On a night Sanders described as a “virtual tie” it was somehow fitting that the final result seemed like it could be decided by the flip of a coin.
All-in on Iowa
According to the New York Times, the Clinton campaign invested upwards of 90 per cent of their resources in two places: their Brooklyn headquarters and their Iowa operation, betting the farm on the importance of the first-in-the-nation caucuses.
Against that backdrop, it would have been disastrous for her to lose tonight’s caucuses. And she didn’t lose. But she didn’t win either.
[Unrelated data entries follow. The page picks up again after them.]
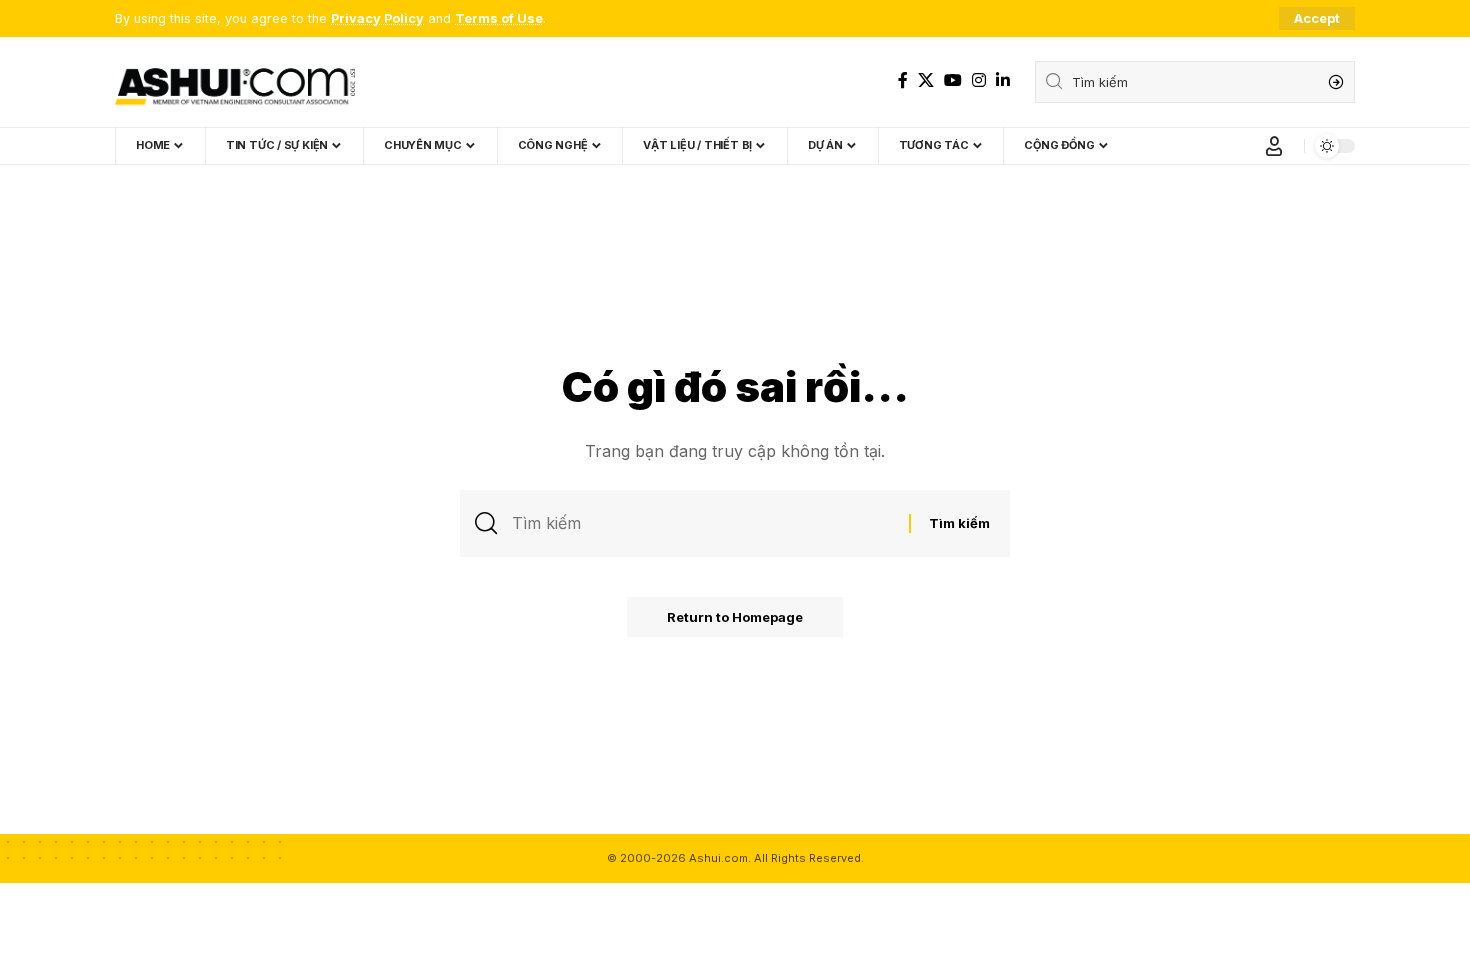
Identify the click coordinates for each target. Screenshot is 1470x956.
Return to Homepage (735, 617)
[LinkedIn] (1003, 80)
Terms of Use (499, 18)
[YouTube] (953, 80)
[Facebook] (903, 80)
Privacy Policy (377, 18)
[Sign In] (1274, 146)
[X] (926, 80)
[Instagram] (979, 80)
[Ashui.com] (235, 82)
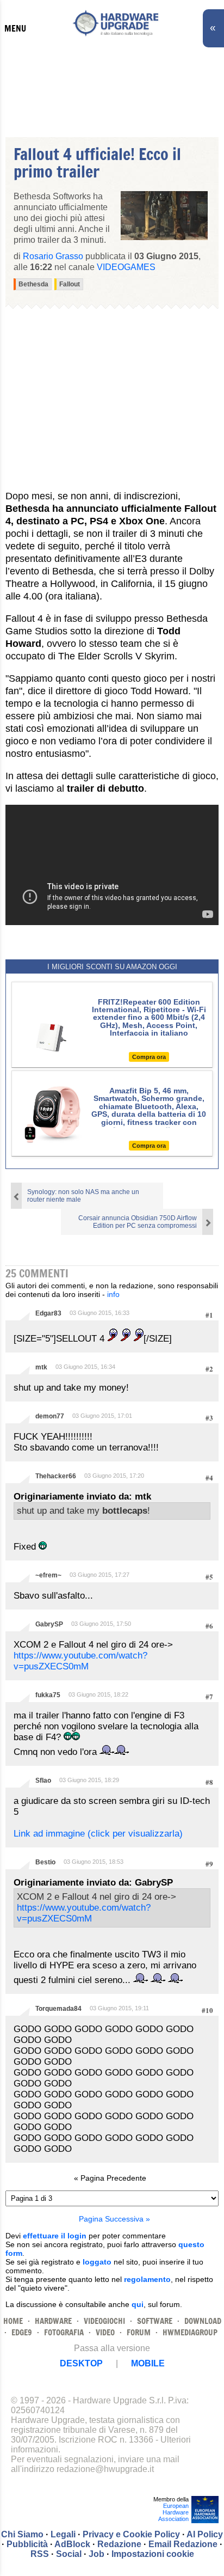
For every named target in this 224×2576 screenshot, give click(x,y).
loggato (97, 2261)
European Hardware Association (173, 2512)
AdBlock (72, 2544)
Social (69, 2554)
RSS (39, 2554)
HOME (13, 2321)
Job (96, 2554)
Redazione (119, 2544)
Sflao (43, 1780)
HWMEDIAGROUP (190, 2332)
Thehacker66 (55, 1476)
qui (138, 2304)
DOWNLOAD (202, 2321)
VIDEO (105, 2332)
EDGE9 (21, 2332)
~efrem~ (48, 1575)
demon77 (49, 1416)
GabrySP (49, 1624)
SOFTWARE (154, 2321)
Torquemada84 (58, 2008)
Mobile (148, 2363)
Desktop (81, 2363)
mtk (41, 1367)
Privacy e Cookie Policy (131, 2534)
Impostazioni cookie (152, 2554)
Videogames (126, 267)
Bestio (45, 1862)
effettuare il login (54, 2235)
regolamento (147, 2279)
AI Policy (204, 2534)
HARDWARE (53, 2321)
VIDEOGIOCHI (104, 2321)
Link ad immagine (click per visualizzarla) (98, 1833)
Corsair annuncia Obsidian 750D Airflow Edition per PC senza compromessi (137, 1221)
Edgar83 (48, 1313)
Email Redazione (182, 2544)
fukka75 (47, 1695)
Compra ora (149, 1057)
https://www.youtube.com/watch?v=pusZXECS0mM (80, 1661)
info (113, 1294)
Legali (63, 2534)
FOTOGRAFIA (64, 2332)
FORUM (139, 2332)
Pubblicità (27, 2544)
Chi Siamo (22, 2534)
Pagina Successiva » (114, 2218)
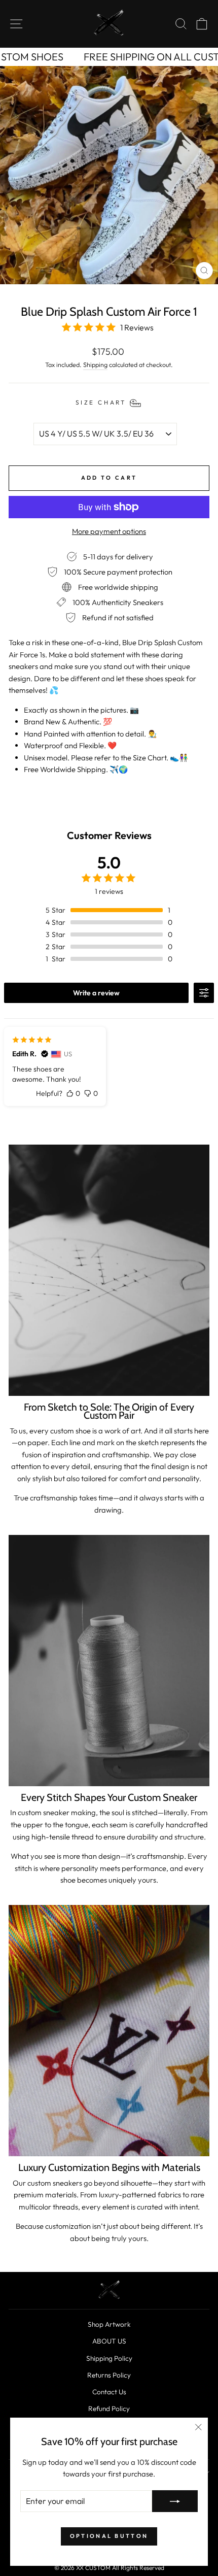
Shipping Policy (109, 2358)
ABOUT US (109, 2341)
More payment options (109, 531)
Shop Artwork (109, 2324)
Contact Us (109, 2391)
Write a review (96, 992)
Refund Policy (109, 2408)
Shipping (95, 364)
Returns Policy (109, 2375)
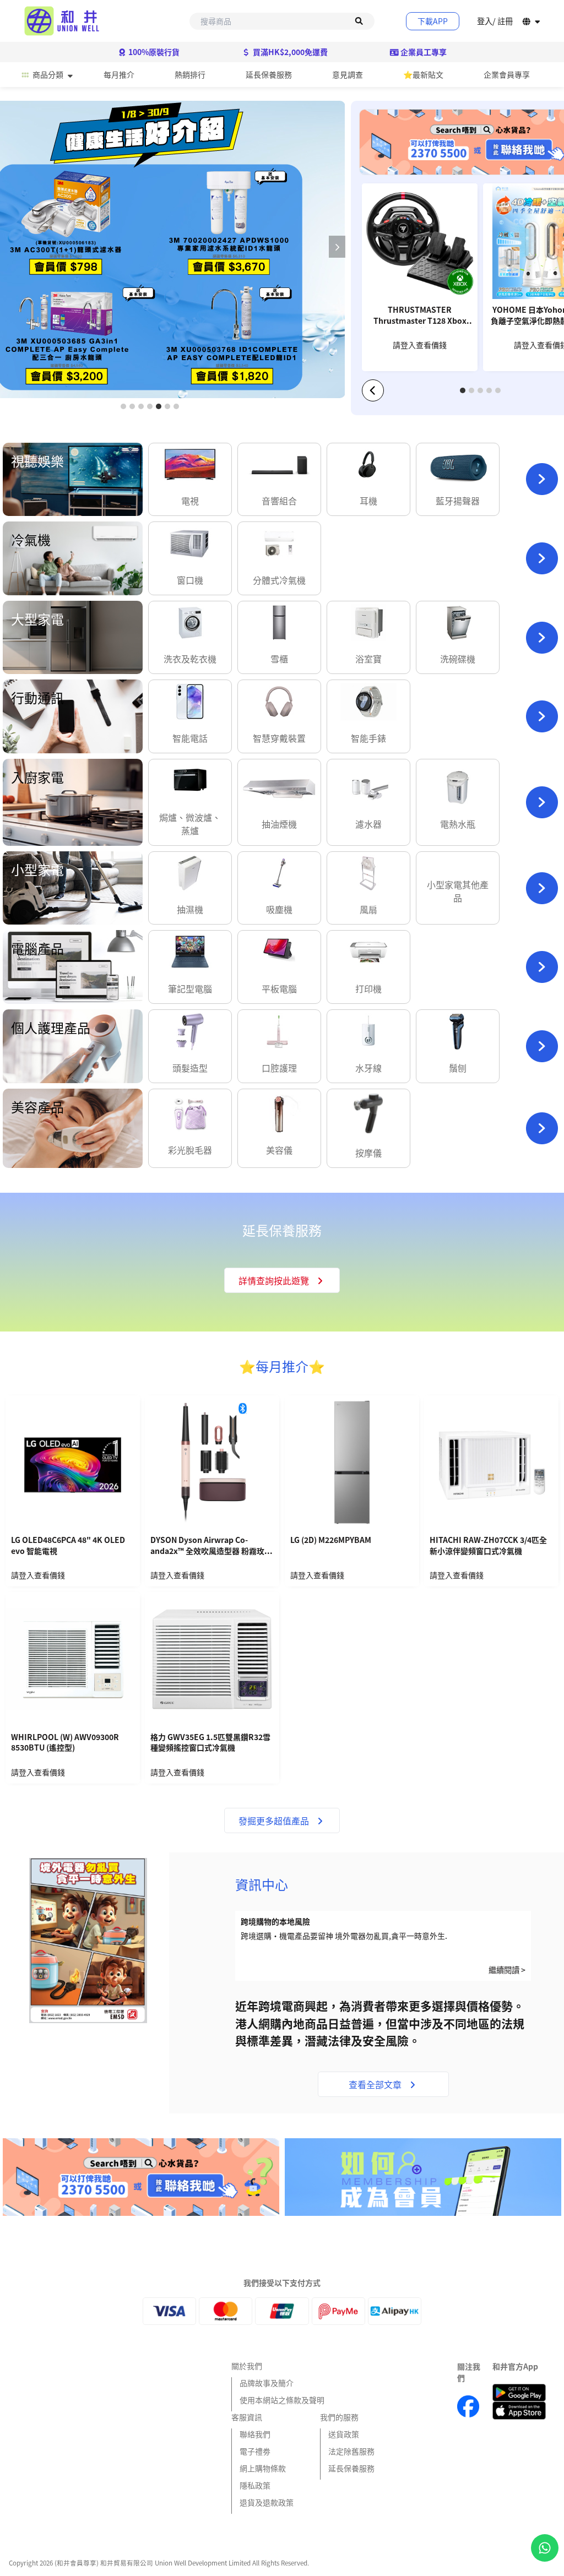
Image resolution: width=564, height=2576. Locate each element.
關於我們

The Clinton camp declared victory before 10:30 p.m. eastern, a premature declaration panned on cable channels as a panic move, but the result was far from the worst case for the Secretary of State’s campaign. That would have been back-to-back decisive losses in Iowa and New Hampshire. She expressed relief at the result in her brief speech, and now she’ll claim the win, take her half of Iowa’s 52 delegates and weather an expected loss in New Hampshire before moving on to presumably friendlier territory in South Carolina.
Curiosity no more
But the victory on this night went to the ascendant socialist senator from Vermont who started this campaign as a footnote. A curiosity. A symbolic placeholder candidate whose only purpose was to push the eventual nominee to the left.
Bernie Sanders had other ideas, and as he strode onstage just before midnight eastern time to deliver a speech stronger and more resonant than any I have seen from him, it was hard to avoid the feeling that Sanders is just getting started.
On June 1 of last year, Clinton led Sanders in an average of Iowa polling by almost 50 per cent. On Nov. 1, Clinton led by 22, and as recently as Jan. 1 her lead was over 15 per cent.
Clinton still has all the structural advantages, but Sanders proved tonight that his campaign is for real. Momentum is everything in politics, and the candidate who has closed a fifty point gap in seven months seems to have an abundance of the big mo.
Martin O’Malley, running an invisible third place campaign, fared so poorly in Iowa that he announced his withdrawal from the race Monday evening as the caucus results were still coming in.
A long, hard fight to come
Now we go on to New Hampshire, where poll-tracking site fivethirtyeight.com gives Sanders a 90 per cent chance of winning, based on an almost 20 point lead in the poll average.
From there to Nevada, and then South Carolina, where polls favour Clinton. Then Super Tuesday, when almost a dozen mostly southern states vote on March 1. Polls show Clinton still leading in many of these states, although Sanders is closing that gap, and she remains the frontrunner.
As I write these words Clinton leads Sanders by four delegates in Iowa, 696 to 692, with 99 per cent of the vote reported. Whatever the eventual outcome, it might as well be a coin flip.
Clinton remains the favourite in this race, but the insurgency is growing. What looked like a cakewalk to the nomination a few months ago now promises to be long and hard-fought campaign.
Sanders’ political revolution is alive and well headed out of Iowa, and there’s no denying the fact he now represents a real threat to Clinton’s presumed nomination. Who would have imagined that back in June?